--- Document ---
End Prison-Based Gerrymandering
End Prison-Based Gerrymandering Date and Time: Thursday, May 13, 2010 | 6:00 PM Location: Grand Army Plaza, Central Library, 2nd Floor Meeting Room | Brooklyn, NY - map Join the Statewide Coalition to End Prison-Based Gerrymandering for a Town Hall Meeting with Assembly Member Hakim Jeffries. The Census Bureau counts incarcerated people as residents of the communities where prisons located, as opposed to their home communities. Counting incarcerated people in the wrong place skews legislative representation and the political power of our communities. The Statewide Coalition to End Prison-Based Gerrymandering seeks to eliminate this practice by changing how the state and counties use the Census data for the purpose of legislative redistricting. Visit http://www.correctthecount.org to learn more. Members Include: Common Cause/NY * NAACP Legal Defense Fund * Citizens Union * Demos * The Bronx Defenders * The Drug Policy Alliance * New Kings Democrats * The Center for Law and Social Justice of Medgar Evers College * National Coalition on Black Civic Participation * Citizen Action of New York To receive more information from Demos about prison-based gerrymandering, redistricting, and the Census, send us your contact info.
It doesn't make sense. Let's say you have 100 men from Charlie Rangel's district (the 15th) "living" in Fishkill Correctional Facility in Beacon. Make it a 1000 if you want. http://latfor.state.ny.us/maps/propcong/fc015.pdf You're saying that all these men will someday be repatriated to their home and therefore they should be counted in Charlies' district. I would suggest that for every man sent back home there will be another man who is being sent to Fishkill. Much more accurate to presume on average the population at Fishkill will remain constant. If you really wanted to get some traction with the general public for this issue instead of these marginalized groups you should appeal to tax paying parents who have sent their children away to live in dorms at a university. Really the same thing.
The New York State Constitution says “no person shall be deemed to have gained or lost a residence, by reason of his or her presence or absence, while... confined in any public prison.” Legally speaking, incarcerated people never left their homes. Counting them in the wrong place dilutes the votes of everyone who doesn't live next to a large prison.
Given the stellar reputation of the NYS Assembly it must be right. Seriously though, It doesn't refute my argument. You will always have a permanent but rotating population of say 10,000 in Fishkill. They cannot vote there but the number could be used to allocate funding for sewer systems, roads and the like. Why should they be counted in their home district? The point of the amendment to the state constitution is to increase population so as not to lose a congressional district but I maintain there will always be a net loss of 10K through incarceration. Actually even more, given the likelihood of parole during which they can't vote either. Not that these kind of people are seriously interested in civil responsibility.
---
- Actions to take:
a) In the prison-based gerrymandering page, rewrite the paragraph that begins "The New York State Constitution says" in fewer words while keeping its main facts.
b) Answer these questions from the prison-based gerrymandering page:
(i) Which Assembly Member is the Town Hall Meeting held with?
(ii) In which correctional facility does the commenter imagine men from Charlie Rangel's district "living"?
(iii) What permanent but rotating population figure does the commenter give for Fishkill?
c) Reproduce the prison-based gerrymandering page from the words "It doesn't make" up to and including the words "the same thing.".
--- Provided data ---
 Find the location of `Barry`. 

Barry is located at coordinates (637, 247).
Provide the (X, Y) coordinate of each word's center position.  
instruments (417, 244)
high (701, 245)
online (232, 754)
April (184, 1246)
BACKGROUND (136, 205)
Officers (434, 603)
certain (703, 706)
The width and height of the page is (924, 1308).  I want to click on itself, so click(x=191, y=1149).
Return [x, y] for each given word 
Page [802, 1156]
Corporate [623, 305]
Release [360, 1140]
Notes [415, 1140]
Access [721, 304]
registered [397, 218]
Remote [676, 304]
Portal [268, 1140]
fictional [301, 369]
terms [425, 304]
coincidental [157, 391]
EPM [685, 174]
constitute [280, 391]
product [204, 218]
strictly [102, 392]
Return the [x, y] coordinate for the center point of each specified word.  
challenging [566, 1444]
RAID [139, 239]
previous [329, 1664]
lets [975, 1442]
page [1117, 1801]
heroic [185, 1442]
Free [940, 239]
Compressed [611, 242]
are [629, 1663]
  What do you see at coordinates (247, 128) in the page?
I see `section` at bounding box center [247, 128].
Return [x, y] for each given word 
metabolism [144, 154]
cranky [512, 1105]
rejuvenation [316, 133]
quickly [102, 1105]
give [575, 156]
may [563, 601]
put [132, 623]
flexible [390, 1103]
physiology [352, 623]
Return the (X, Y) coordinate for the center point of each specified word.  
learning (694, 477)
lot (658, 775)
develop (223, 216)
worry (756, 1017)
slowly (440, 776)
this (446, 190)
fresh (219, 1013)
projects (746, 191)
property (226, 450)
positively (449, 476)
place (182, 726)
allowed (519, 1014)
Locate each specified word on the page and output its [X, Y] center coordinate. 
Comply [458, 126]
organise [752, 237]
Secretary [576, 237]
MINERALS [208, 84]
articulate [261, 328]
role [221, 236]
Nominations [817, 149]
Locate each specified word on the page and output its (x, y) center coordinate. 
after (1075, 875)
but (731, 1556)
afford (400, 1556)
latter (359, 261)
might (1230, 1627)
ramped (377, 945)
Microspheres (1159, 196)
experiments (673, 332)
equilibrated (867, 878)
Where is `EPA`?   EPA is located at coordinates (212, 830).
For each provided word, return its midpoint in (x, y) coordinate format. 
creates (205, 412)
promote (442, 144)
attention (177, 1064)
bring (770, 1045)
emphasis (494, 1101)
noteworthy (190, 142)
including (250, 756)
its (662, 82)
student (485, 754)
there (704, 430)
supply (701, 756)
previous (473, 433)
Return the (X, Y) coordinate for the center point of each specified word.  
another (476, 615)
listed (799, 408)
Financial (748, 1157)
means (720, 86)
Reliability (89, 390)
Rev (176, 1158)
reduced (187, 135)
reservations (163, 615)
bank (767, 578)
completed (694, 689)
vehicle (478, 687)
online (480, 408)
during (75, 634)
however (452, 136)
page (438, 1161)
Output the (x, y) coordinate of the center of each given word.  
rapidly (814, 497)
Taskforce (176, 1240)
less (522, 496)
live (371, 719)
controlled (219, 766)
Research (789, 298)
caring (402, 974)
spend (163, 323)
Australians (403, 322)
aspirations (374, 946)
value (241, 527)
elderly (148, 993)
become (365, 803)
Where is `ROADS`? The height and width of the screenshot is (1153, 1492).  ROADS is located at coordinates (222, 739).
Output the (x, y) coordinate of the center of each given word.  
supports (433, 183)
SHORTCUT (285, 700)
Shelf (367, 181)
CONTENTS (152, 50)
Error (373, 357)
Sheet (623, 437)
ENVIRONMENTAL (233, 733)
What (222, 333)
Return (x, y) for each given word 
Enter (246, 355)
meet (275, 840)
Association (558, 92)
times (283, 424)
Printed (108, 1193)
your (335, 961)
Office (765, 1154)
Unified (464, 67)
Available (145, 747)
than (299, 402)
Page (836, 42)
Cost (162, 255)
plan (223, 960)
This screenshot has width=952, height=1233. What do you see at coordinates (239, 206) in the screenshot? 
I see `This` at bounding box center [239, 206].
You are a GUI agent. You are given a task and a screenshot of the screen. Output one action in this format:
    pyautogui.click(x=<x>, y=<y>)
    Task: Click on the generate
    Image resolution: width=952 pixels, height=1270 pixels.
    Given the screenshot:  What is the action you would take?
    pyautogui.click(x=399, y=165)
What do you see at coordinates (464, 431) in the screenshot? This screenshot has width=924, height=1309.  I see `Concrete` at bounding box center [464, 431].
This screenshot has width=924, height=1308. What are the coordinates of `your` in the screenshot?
---
- Solutions to the tasks:
a) Under the New York State Constitution, being confined in a public prison neither gains nor loses a person a residence. Legally, incarcerated people never left home, so counting them where the prison is weakens the votes of everyone who doesn't live near a large prison.

b)
(i) Hakim Jeffries
(ii) Fishkill Correctional Facility in Beacon
(iii) 10,000

c)
It doesn't make sense. Let's say you have 100 men from Charlie Rangel's district (the 15th) "living" in Fishkill Correctional Facility in Beacon. Make it a 1000 if you want. http://latfor.state.ny.us/maps/propcong/fc015.pdf You're saying that all these men will someday be repatriated to their home and therefore they should be counted in Charlies' district. I would suggest that for every man sent back home there will be another man who is being sent to Fishkill. Much more accurate to presume on average the population at Fishkill will remain constant. If you really wanted to get some traction with the general public for this issue instead of these marginalized groups you should appeal to tax paying parents who have sent their children away to live in dorms at a university. Really the same thing.